Copy every line of the records that includes the word "Cowhide".

Input>
--- START ---

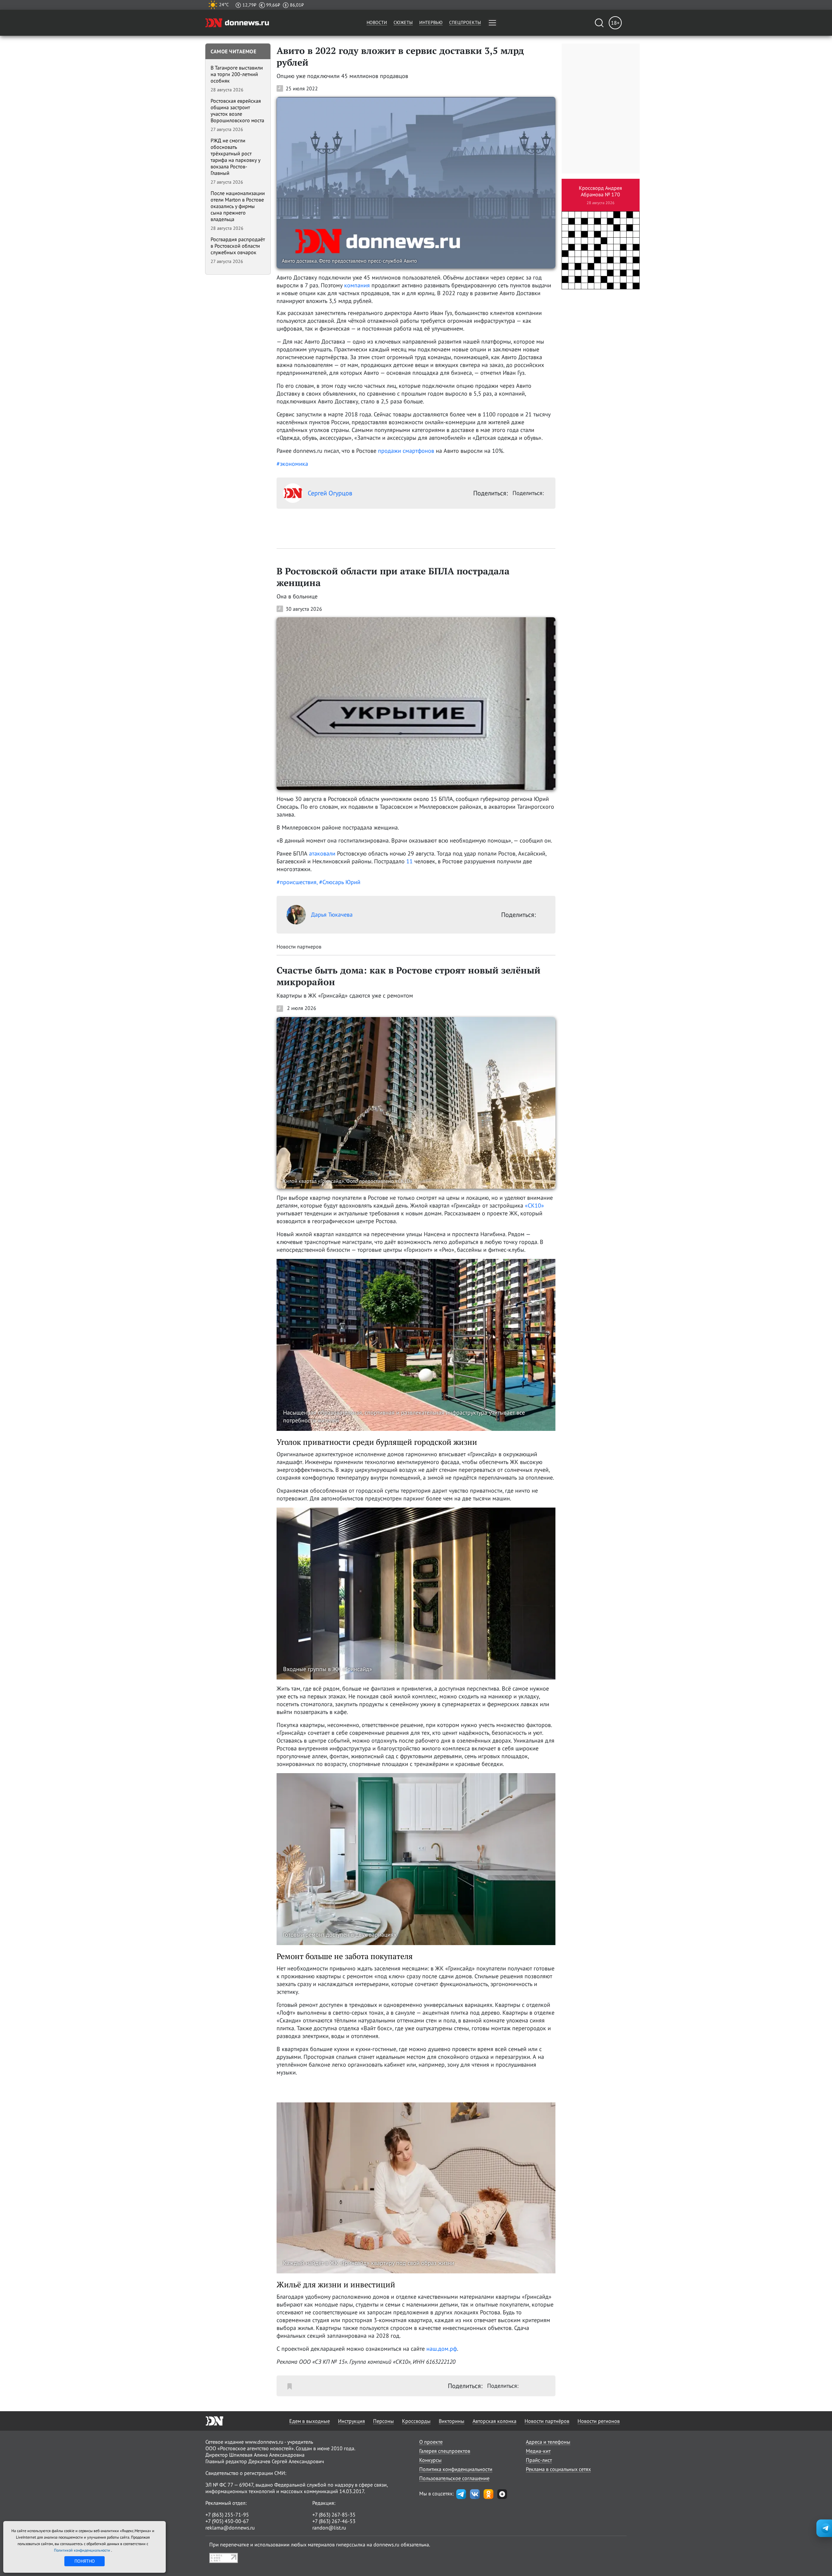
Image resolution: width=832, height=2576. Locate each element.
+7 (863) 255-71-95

--- END ---
--- START ---

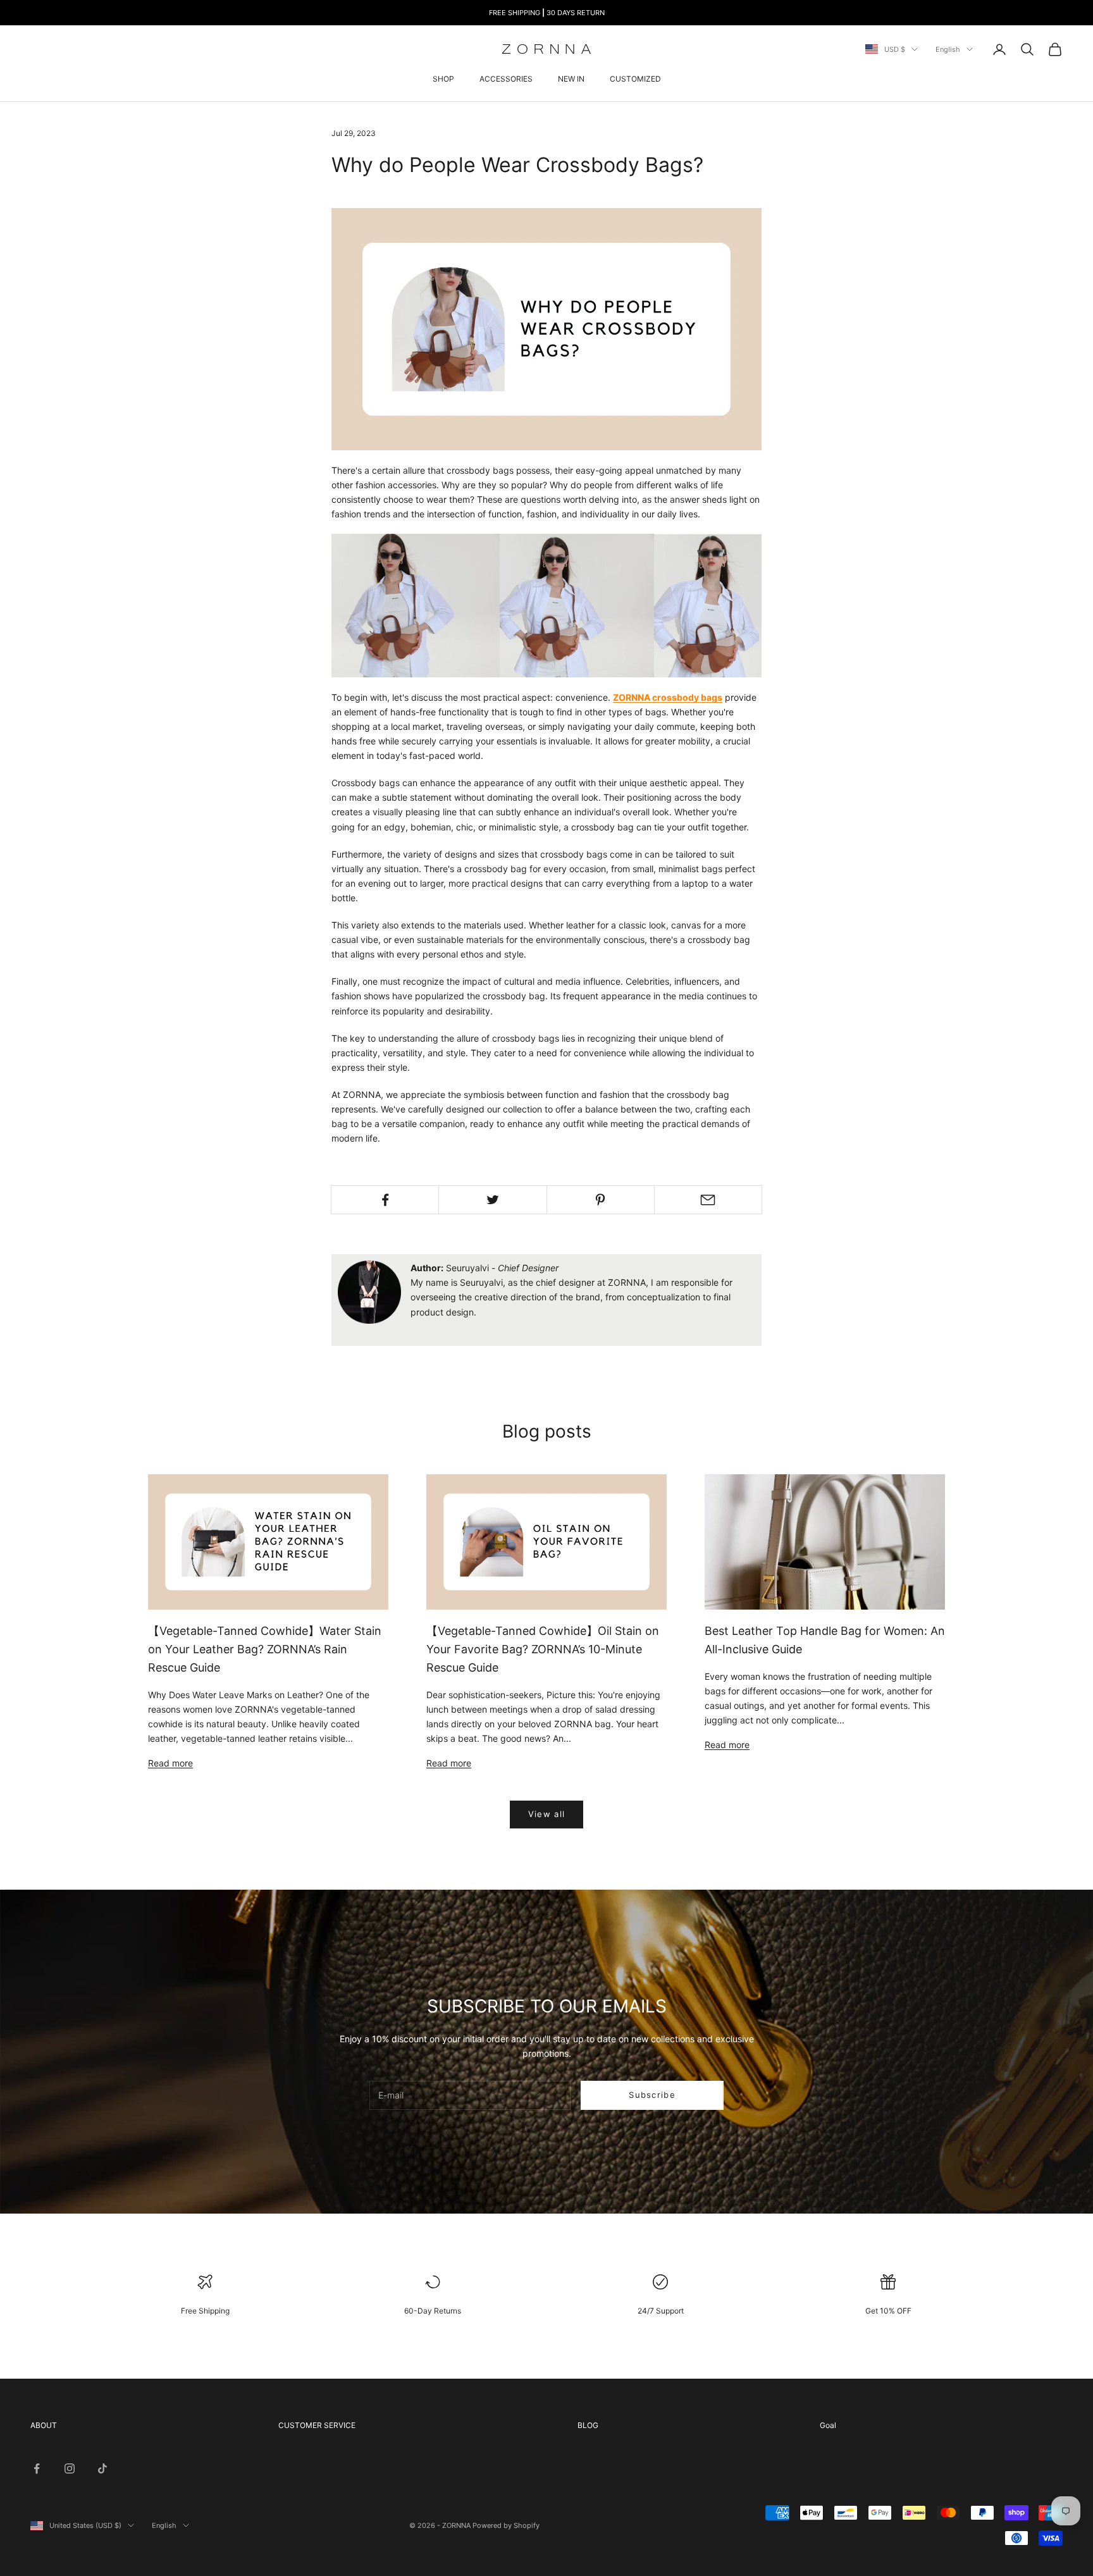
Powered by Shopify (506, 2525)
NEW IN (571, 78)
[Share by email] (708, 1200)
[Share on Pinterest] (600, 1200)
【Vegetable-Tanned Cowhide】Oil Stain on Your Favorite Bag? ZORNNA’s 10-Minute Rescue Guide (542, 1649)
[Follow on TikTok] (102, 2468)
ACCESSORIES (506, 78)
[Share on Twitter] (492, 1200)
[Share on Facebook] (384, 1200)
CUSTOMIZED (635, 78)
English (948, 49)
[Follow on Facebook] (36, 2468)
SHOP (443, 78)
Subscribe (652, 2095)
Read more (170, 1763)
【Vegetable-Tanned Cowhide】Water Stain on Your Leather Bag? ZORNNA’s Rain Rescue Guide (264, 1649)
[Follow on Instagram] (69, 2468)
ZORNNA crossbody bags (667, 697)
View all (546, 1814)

--- END ---
--- START ---

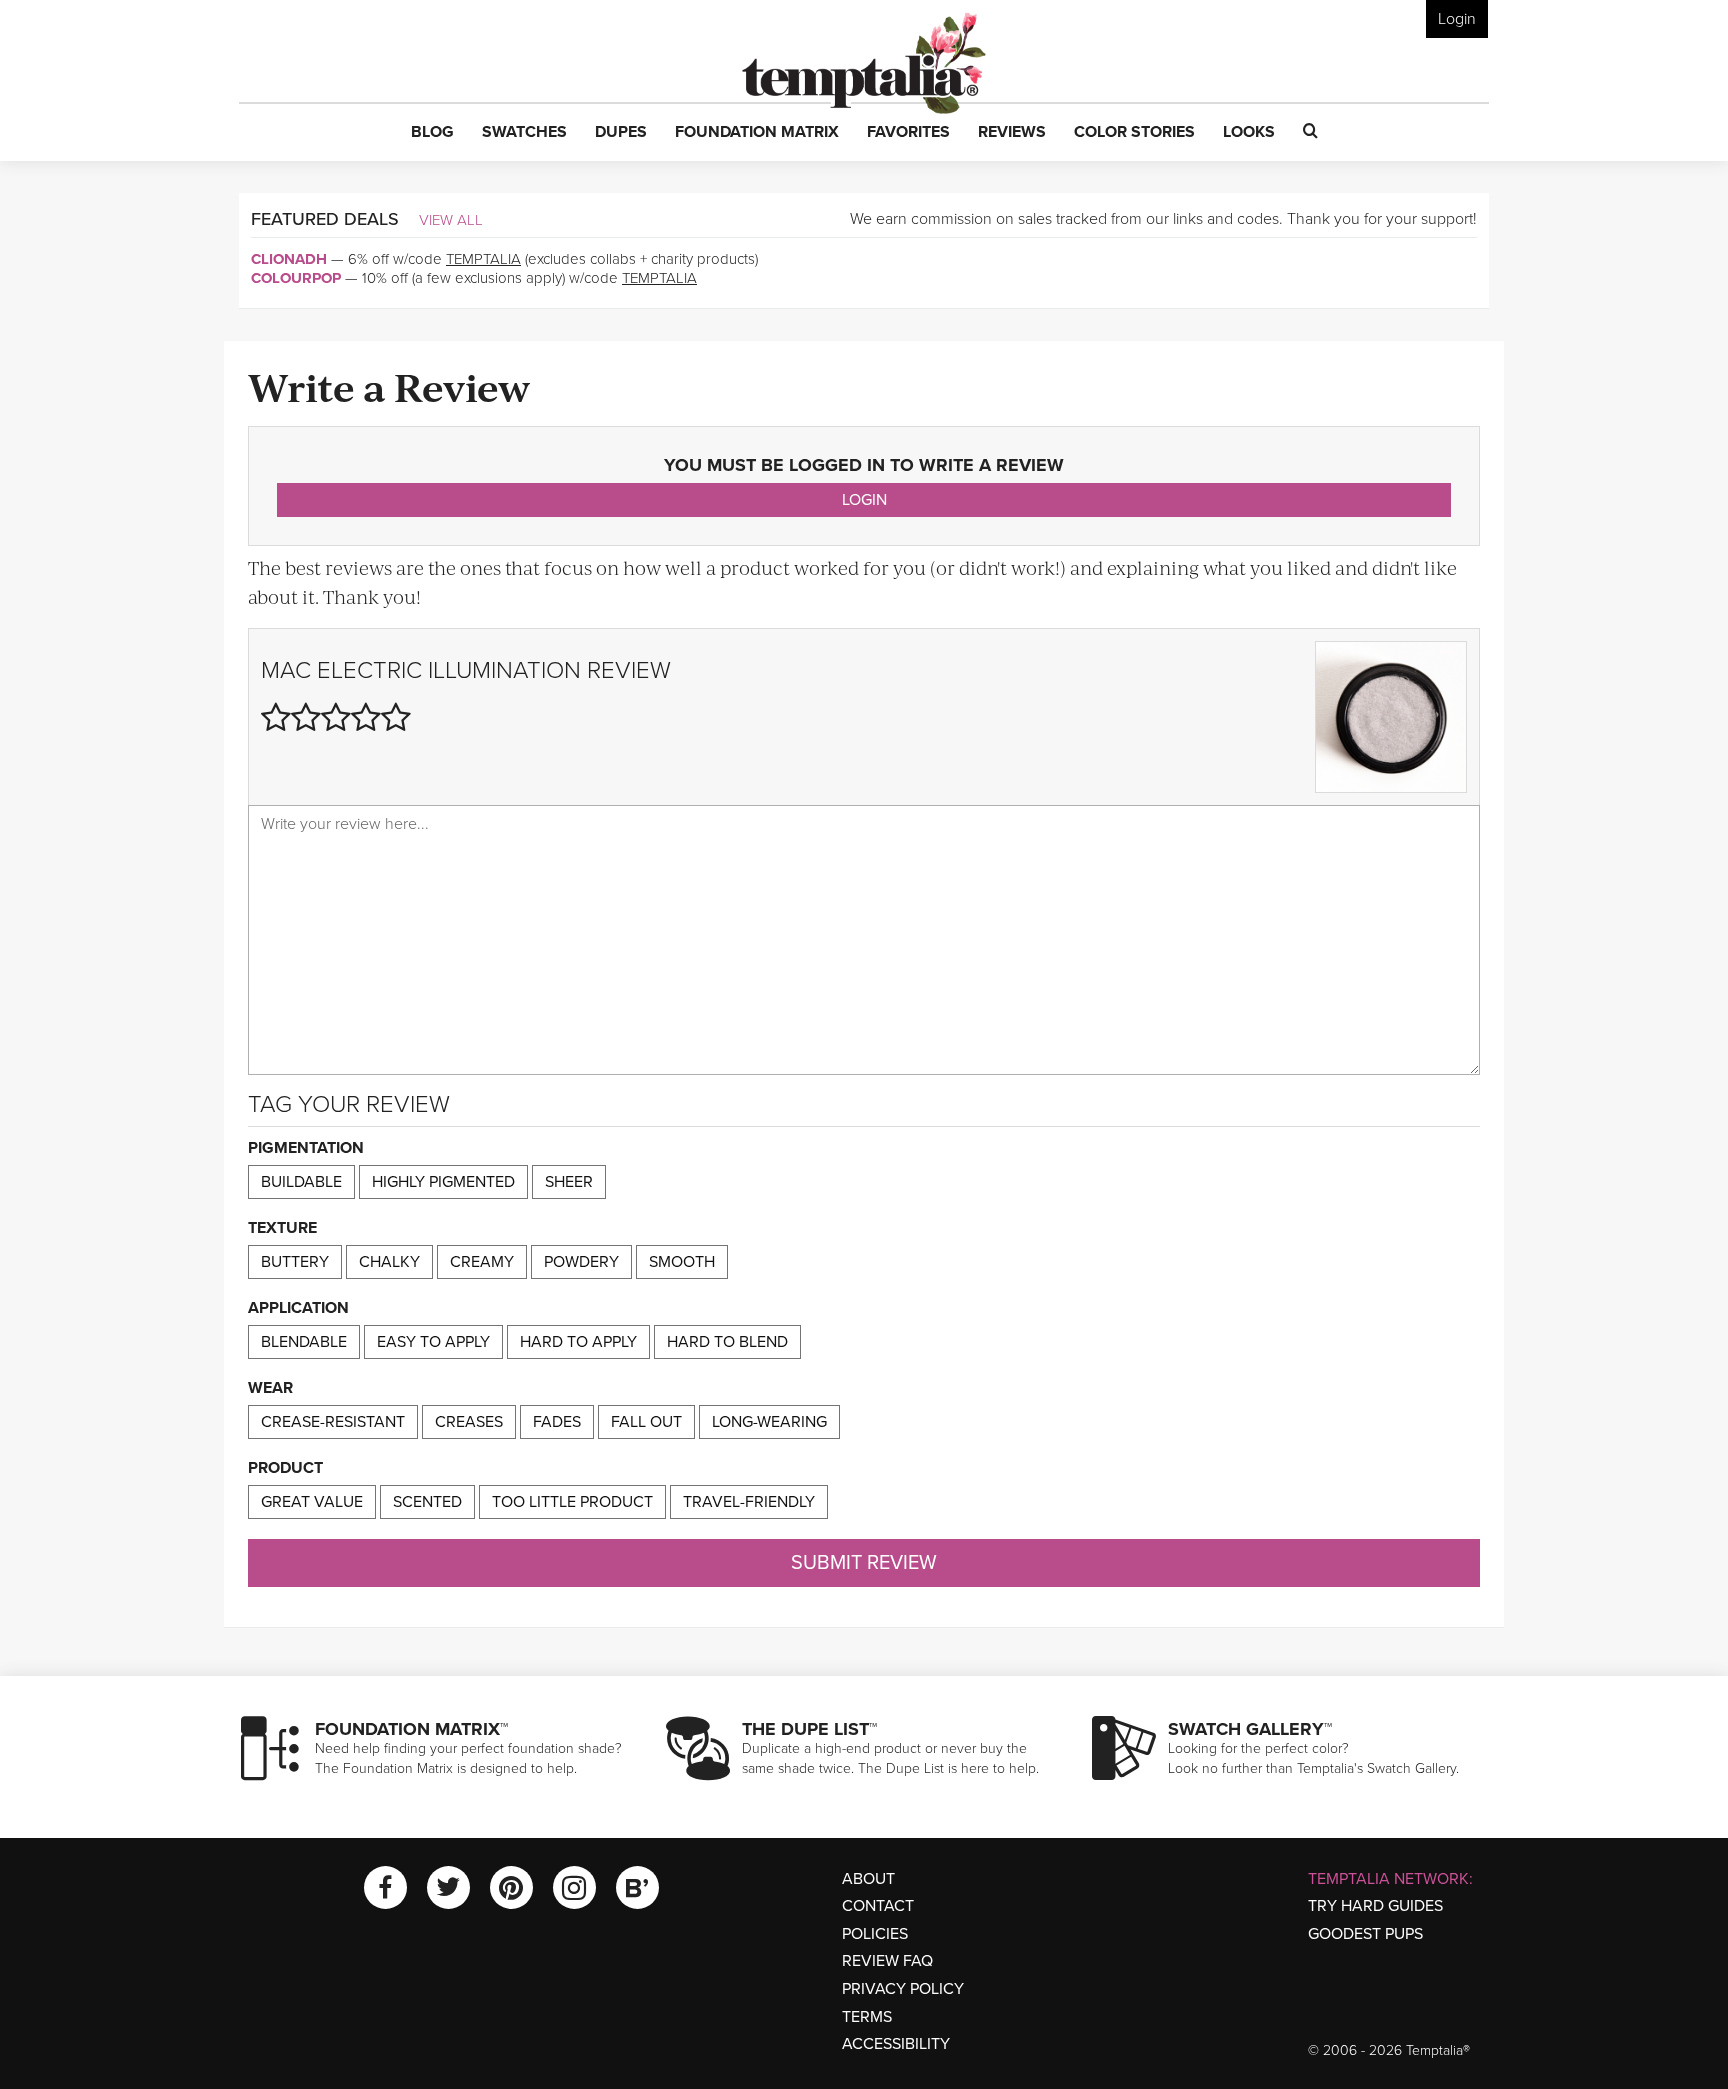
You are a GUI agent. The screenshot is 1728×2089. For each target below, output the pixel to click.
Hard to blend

--- END ---

Completed exercise>
【Vegetable-Tanned Cowhide】Oil Stain on Your Favorite Bag? ZORNNA’s 10-Minute Rescue Guide (542, 1649)
【Vegetable-Tanned Cowhide】Water Stain on Your Leather Bag? ZORNNA’s Rain Rescue Guide (264, 1649)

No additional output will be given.